As it is, construction costs in cities Mumbai and Delhi have risen by as
much as 39% over the past four years and now average at around INR 2,780/sq.
ft. for mid-to-luxury skyscrapers. The cost of construction labour, which is
commonly 25-35% of total project cost incurred by the developer, has risen by
anywhere between 25-40% in the last 4-5 years because of sharpening skilled
worker shortages and overall wage inflation.
Impact on Luxury Capital Mumbai
The impact will be most pronounced in India’s high-end housing hotspots.
Mumbai Metropolitan Region (MMR), India’s skyscraper king with 300+ towers,
over 5,500 high-rises, is also the leader in India’s ultra-luxury housing
segment (homes priced above INR 40 Cr.). In 2024, India saw 59 ultra-luxury
homes priced above INR 40 Cr. sell for a combined value of about INR 4,754 Cr.,
with Mumbai alone accounting for roughly 88% of both units and value in this
bracket.

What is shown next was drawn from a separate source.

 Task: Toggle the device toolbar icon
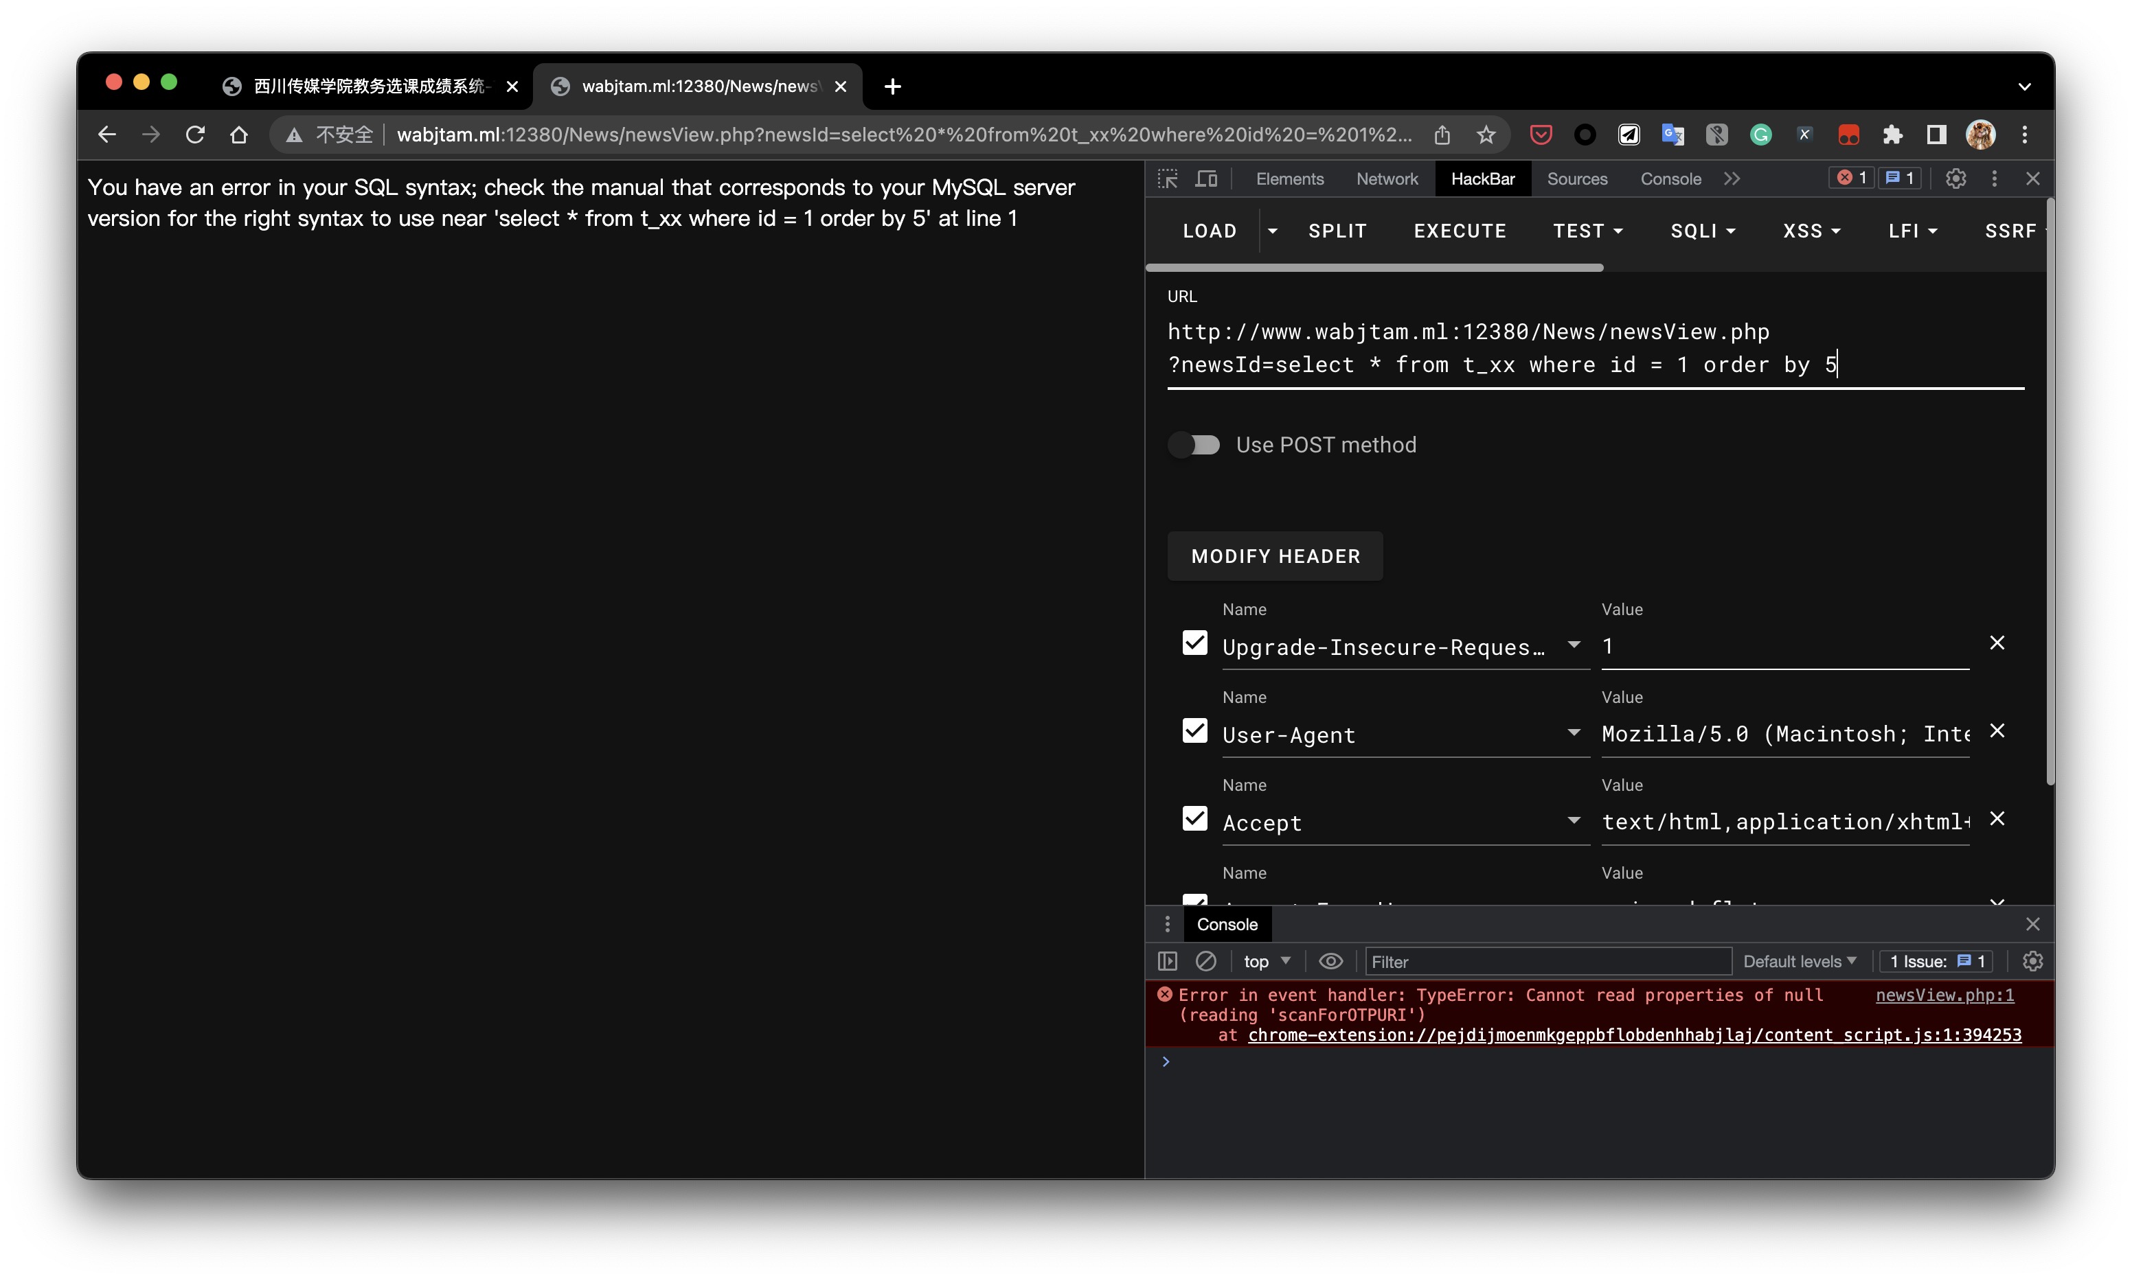coord(1206,179)
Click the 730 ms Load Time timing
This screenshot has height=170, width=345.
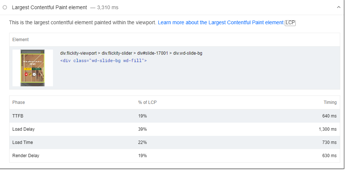pyautogui.click(x=330, y=142)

Micro-markets such as Worli have emerged as epicentres: Worli by
itself has logged over INR 5,500 Cr. of INR 40 Cr.-plus apartment sales in just
two years and now accounts for about 40% of India’s ultra-luxury apartment
transactions.
In volume terms, this speaks for the bulk of such high-end residential
units sold across the country. South Mumbai, BKC, Worli, and Lower Parel lead
the city’s luxury vertical boom and are where almost all such projects are
heavily concentrated in Mumbai. These markets are going to experience the
strongest blow of the Hormuz-induced construction price shocks. It will
probably not impact ultra-luxury sales, though.
Luxury Sales – On Safer Ground (But Not Immune)

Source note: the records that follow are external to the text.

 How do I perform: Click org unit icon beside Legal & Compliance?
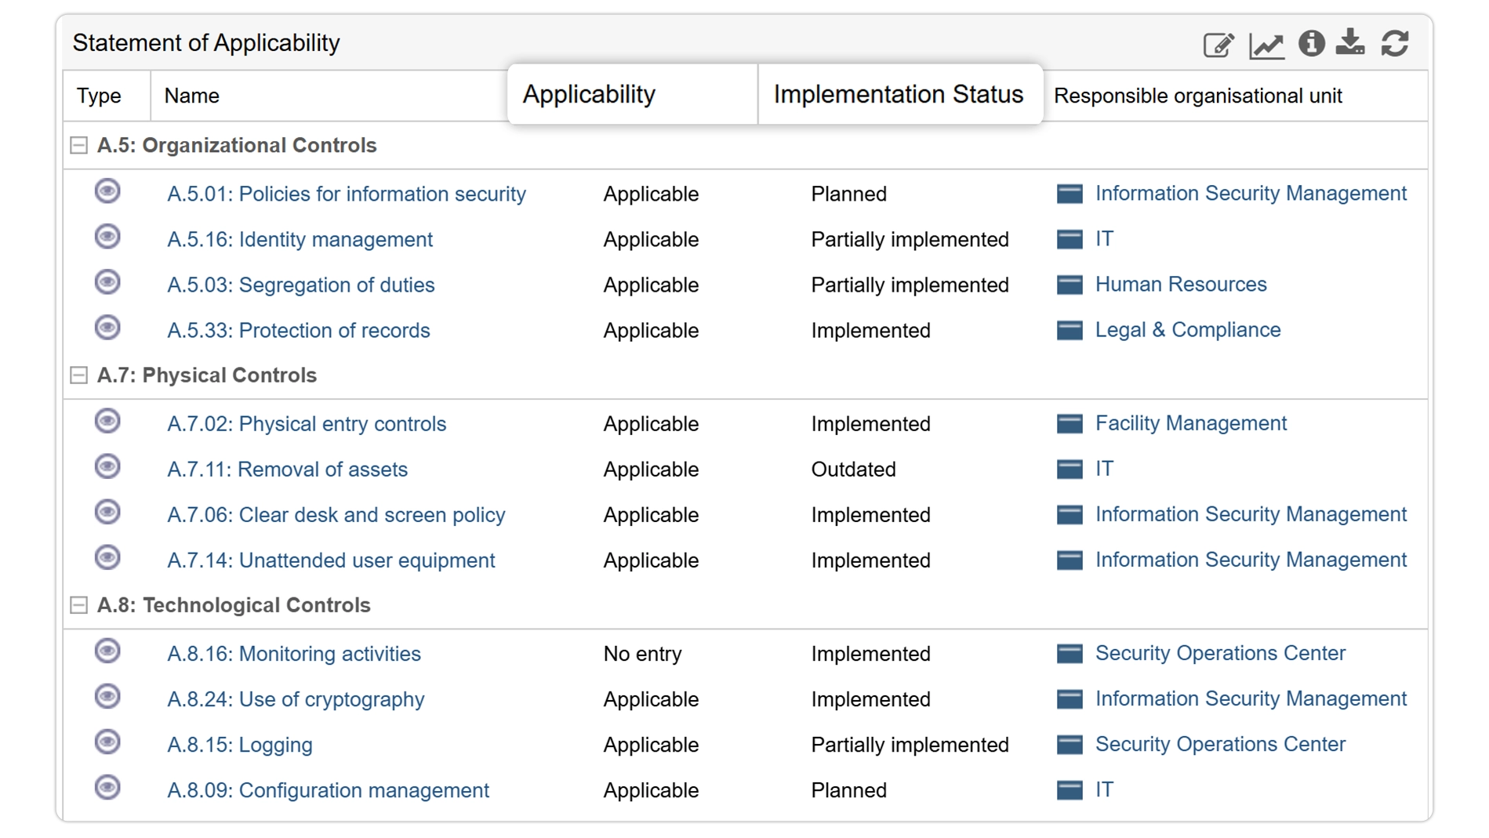pos(1070,330)

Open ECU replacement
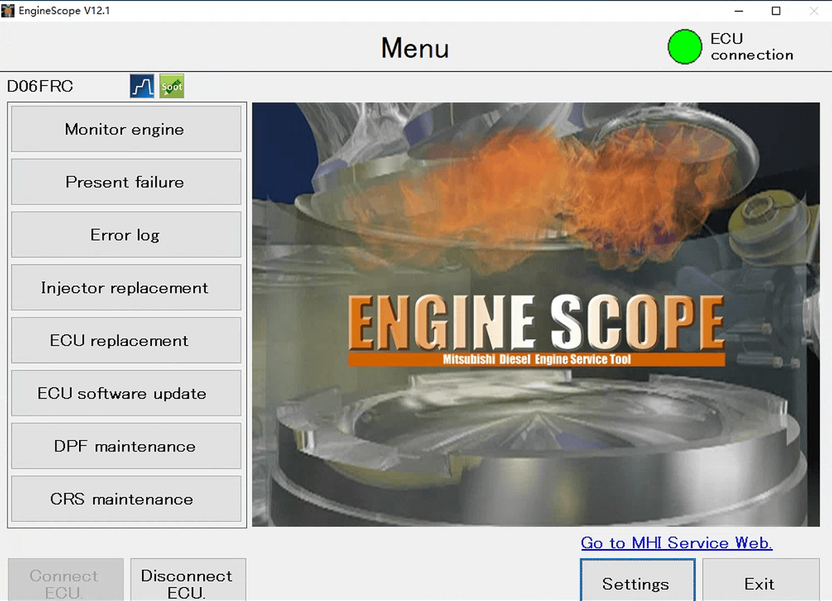(x=125, y=340)
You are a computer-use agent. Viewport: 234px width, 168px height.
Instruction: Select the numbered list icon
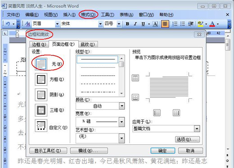tap(175, 24)
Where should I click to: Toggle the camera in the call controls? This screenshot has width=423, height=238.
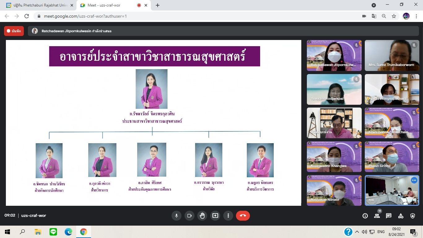[x=190, y=216]
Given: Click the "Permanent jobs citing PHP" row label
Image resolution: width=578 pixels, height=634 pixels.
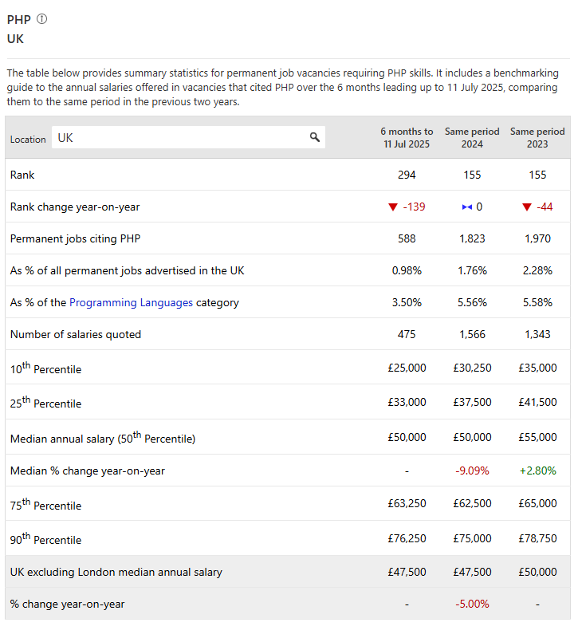Looking at the screenshot, I should click(75, 238).
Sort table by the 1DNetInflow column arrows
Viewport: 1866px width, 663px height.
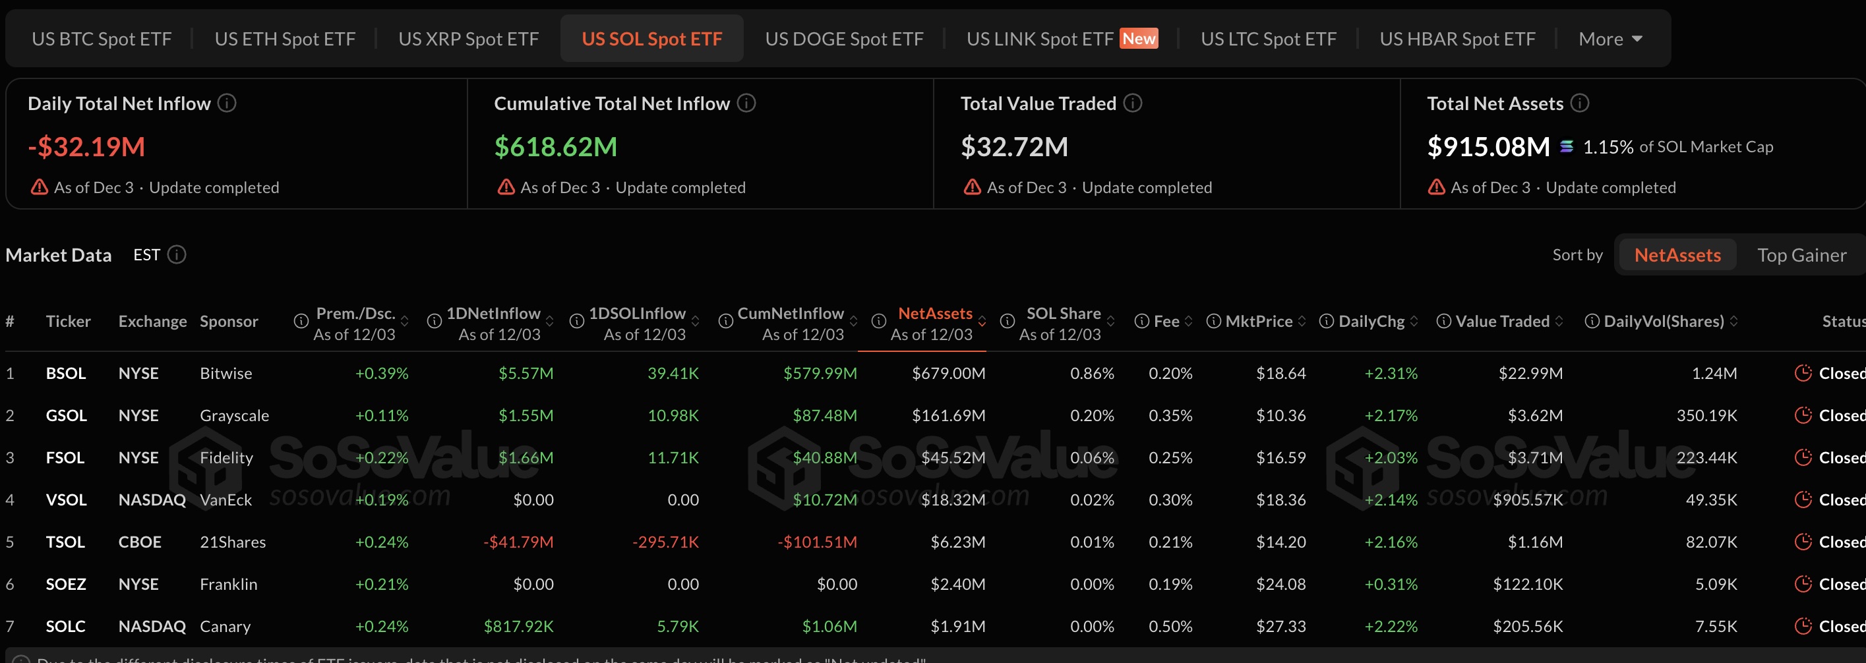pyautogui.click(x=550, y=321)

Buyers of affordable and mid-range housing continue to struggle with
steep EMIs. The RBI has kept its key rate at 5.25%, so home loan interest rate
is now between 7.35% and 13.20%, depending on various factors. Meanwhile, high
oil prices due to the Gulf crisis are pushing up prices across the economy, so
there is little hope of any rate cuts anytime soon. However, luxury housing
sales do not really operate in that realm. While most developers of luxury
projects expect to have to hike their prices by over 5%, their target clientele
can largely absorb the hikes without much strain.

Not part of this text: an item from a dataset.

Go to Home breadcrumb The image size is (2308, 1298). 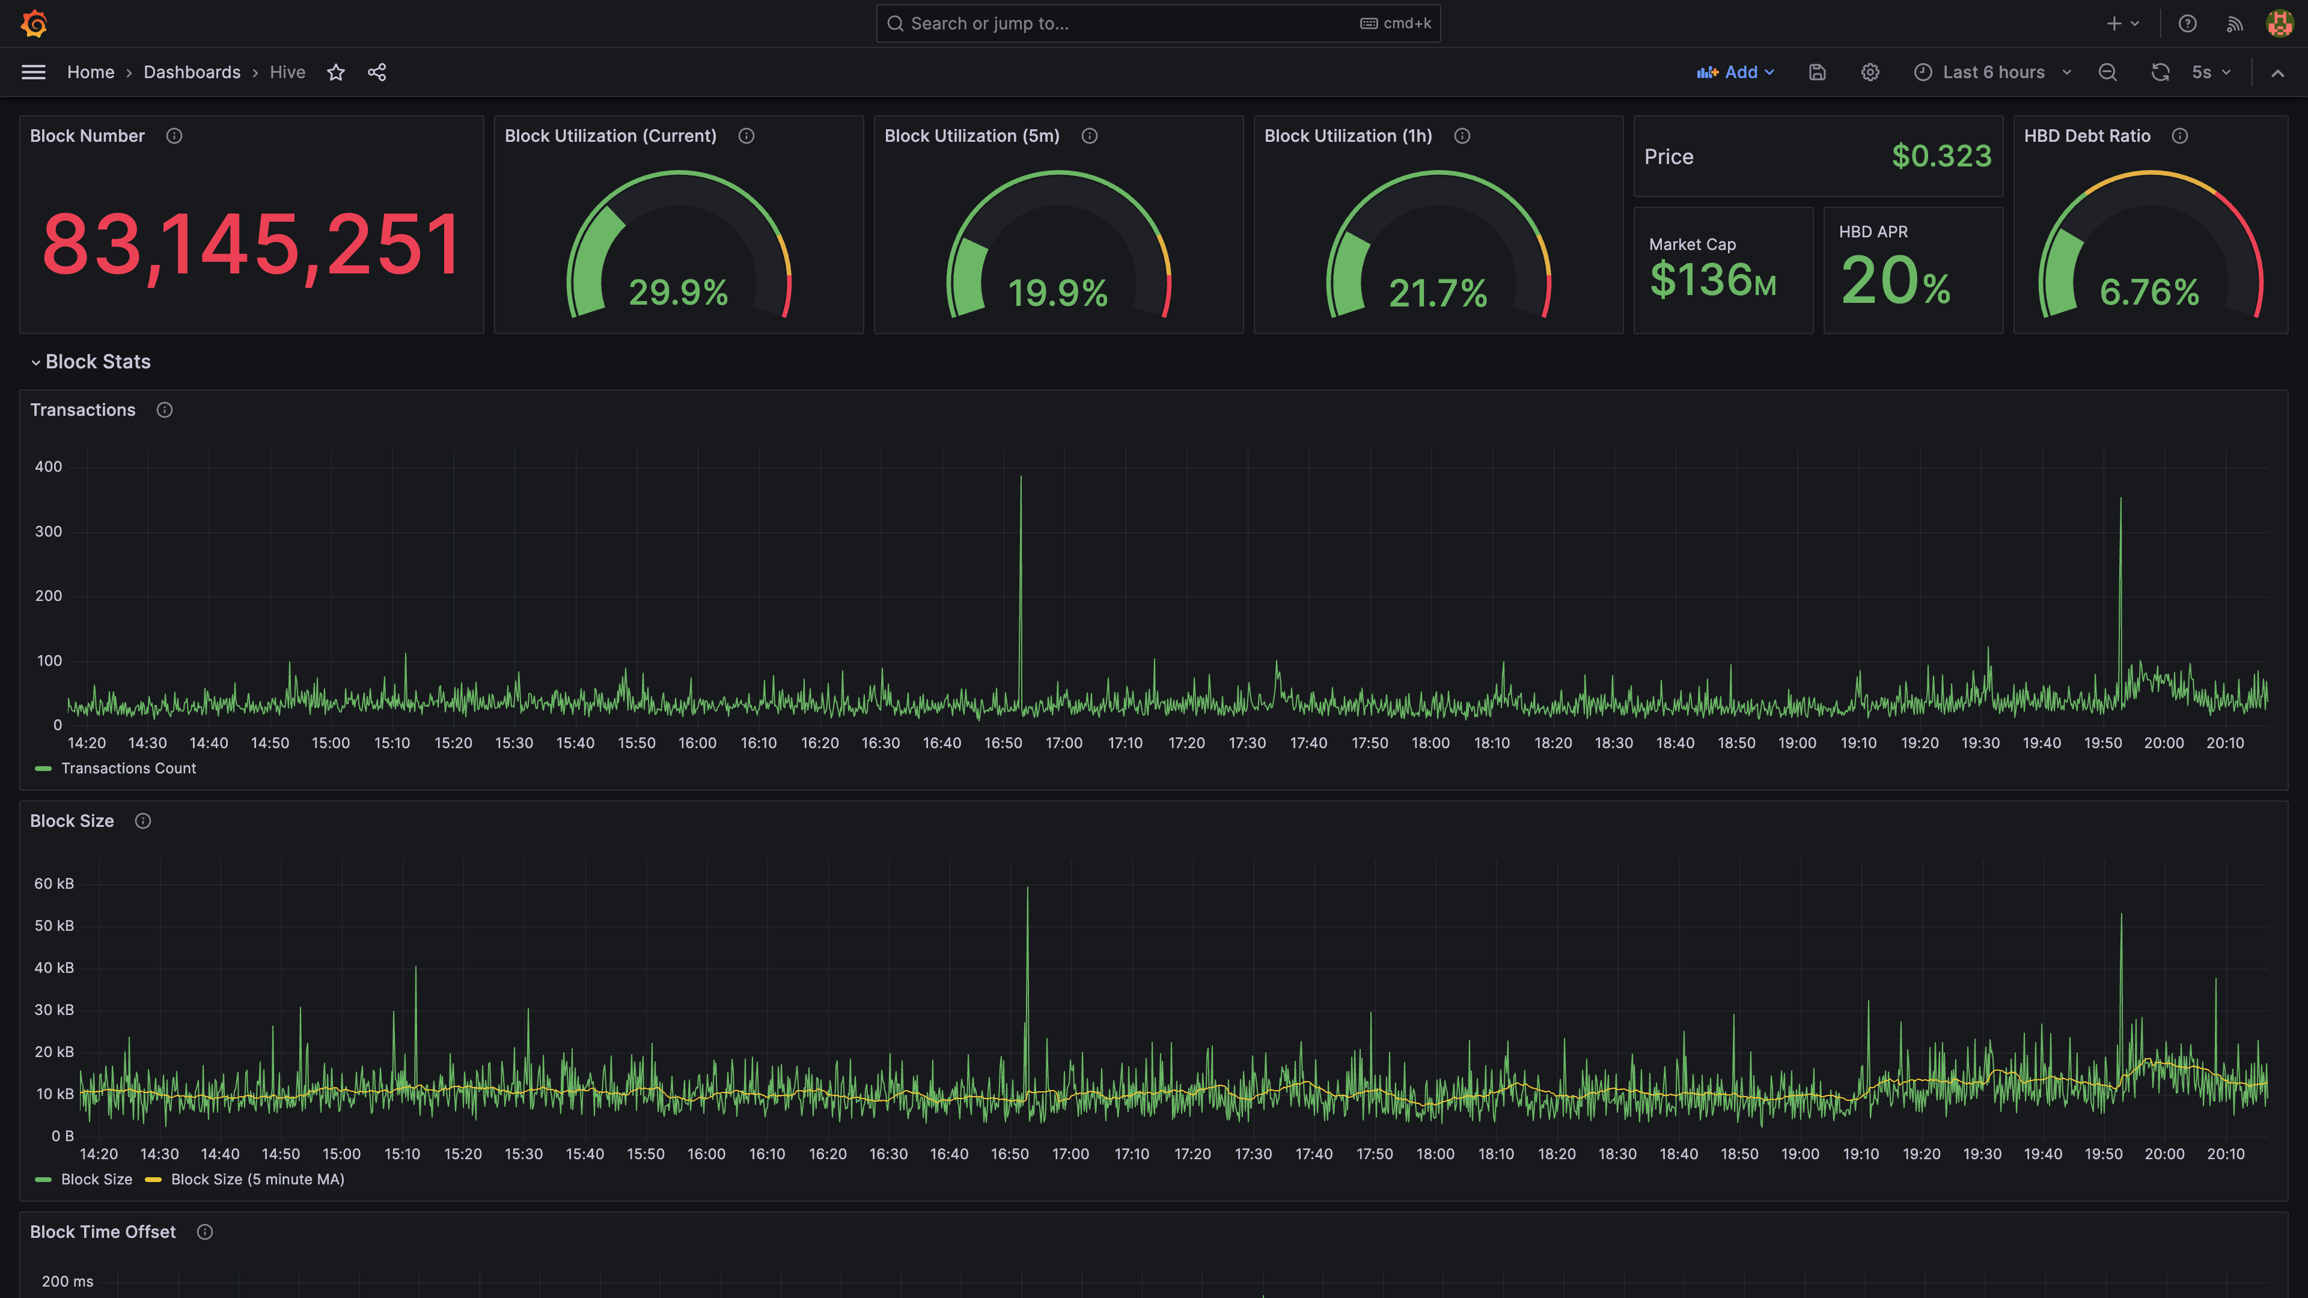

Then again, there is the matter of luxury housing sales to NRIs from the
Gulf. These make up roughly 15-22% of high-end sales in cities like Mumbai and
Delhi, according to industry estimates. Leading luxury developers state that
NRIs contribute as much as 30% and above of their total sales value in premium
and luxury projects. However, NRIs now face disrupted and delayed flight
availability to India - among other things, to visit project sites and finalize
property deals.
A Cloud Over 2026
Even if the Gulf war ends tomorrow, the Strait of Hormuz opens and
shipping resumes normally, the additional real estate costs will not reduce
immediately. We can expect a 2–8-week period for tanker pileups to clear as
carriers test the safety of the route. Freight surcharges and higher shipping
insurance will remain high in locked contracts. War‑risk surcharges and
rerouting have cumulatively added anywhere between INR 2–3.5 lakh per container,
especially for cargoes linked to Gulf routes. This severely impacts imported
finishes, metals, and high‑value components commonly used in South Mumbai
luxury towers. The port backlogs will delay the arrival of steel and aluminium.
A full reset will take anywhere between 1-3 months and certainly, a
reboot of global shipping will not help developers to achieve their usual
monsoon timelines. Much of the damage to 2026 is, so to say, cast in steel and
concrete. In the meantime - if nothing else, the current turmoil is the
clearest call for self-reliance that Indian real estate developers have ever
heard.
Just as the 'tariff war' highlighted the need for India to find
alternate markets to do business with, the Gulf war has revealed various
previously unexamined, potentially weak links in the supply chain of
construction materials. Certainly, the famous Indian 'jugaad' mindset will be
called upon to the utmost in the times ahead.